米国企業、下方修正が「積極的すぎた」ため、過去約20年で最も好調な利益成長が見込まれる。
インサイダー
2021年4月4日
アナリストが米国経済の不況脱却加速の影響を織り込み、エネルギー部門の収益が2倍以上になるとの予測に牽引され、四半期業績の伸びに対する期待が過去約20年間で最も高まっている。
4月中旬にはウォール街に大量の財務報告の波が押し寄せる見込みで、JPモルガン チェース、ゴールドマン サックス、ウェルズ ファーゴなどの大手銀行が、2021年の第1四半期決算シーズンの幕開けを飾る。
これに先立ち、ファクトセットによると、ウォール街のアナリストは、 S&P 500 500社全体の一株当たり利益が6%増加すると見ている。この6%増は、2002年第2四半期に金融データ会社が業績予想の追跡を開始して以来、最大の伸びとなる。現在のところ、平均して一株当たり利益は39.86ドルになると予想されている。
ボトムアップのEPS予想は、S&P500の全企業の第1四半期の1株当たり利益予想の中央値を集計したものである、とファクトセットは木曜日に発表したメモの中で述べている。
ボトムアップの予想EPSは通常、四半期中に減少するため、6%の増加が目立つ。FactSetによると、過去5年間は四半期中に4.2%の減少を記録し、過去15年間は5.1%の減少を記録している。
FactSetのシニア収益アナリスト、ジョン バターズ氏は、第1四半期の業績予想を押し上げた要因について、「COVID-19のロックダウンの最盛期である2020年上半期に、アナリストたちはEPS予想の下方修正を積極的に行いすぎた可能性がある」と指摘している。

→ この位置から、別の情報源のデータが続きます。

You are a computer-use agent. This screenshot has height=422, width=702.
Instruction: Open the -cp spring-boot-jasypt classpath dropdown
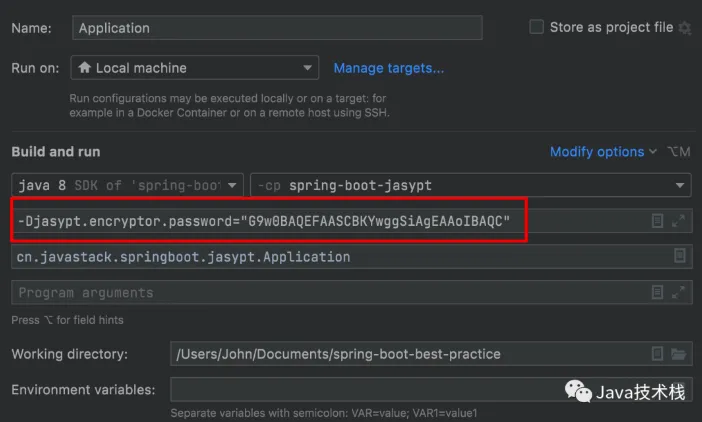(470, 186)
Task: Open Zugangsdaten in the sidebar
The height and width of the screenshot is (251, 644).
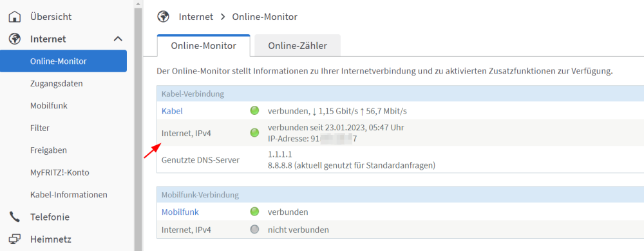Action: (57, 83)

コロナウィルスの大流行により、呼吸器系疾患の蔓延を抑えるために世界中の企業が閉鎖や操業縮小を余儀なくされ、世界経済は昨年不況に陥った。アメリカ経済は2020年第2四半期に33%縮小した。
しかし、2020年第3四半期のアナリストは、同四半期以降の業績予想を引き上げ始めた。FactSetは、2021年のアメリカ国内総生産は5.7%拡大し、12月31日時点の予測値4%を上回ると予測している。
商品価格と金利の上昇も上方修正に拍車をかけているようだ。原油価格は第1四半期中に20%以上急騰して1バレル59ドルを超え、 10年物国債利回り は今年最初の3か月間に0.92%から1.7%以上に急上昇した。
ボトムアップのEPS予想で最も上昇率が高いのは、エネルギー、素材、金融セクターで、「コモディティ価格の上昇(エネルギーと素材)か金利上昇(金融)の恩恵を受けている可能性が高い」とバターズ氏が述べた。
エネルギー セクターの1株当たり利益予想は、1.14ドルから2.55ドルへと123%上昇。これはS&P500指数で追跡されている11セクターの中で最大の増加率である。金融セクターの第1四半期の収益は、全体で約13%増加すると予想されている。
「最後に、S&P500企業のEPSガイダンスは通常よりもはるかに楽観的だ」とバターズ氏は述べ、61社が第1四半期にプラスのガイダンスを発表しており、これは5年間の平均である35社を大きく上回っていると指摘した。
「もし61が四半期の最終的な数字であれば、ファクトセットがこの指標の追跡を開始した2006年以来、S&P500社で四半期に前向きなEPSガイダンスを発表した企業数としては最多となる」と同氏は述べた。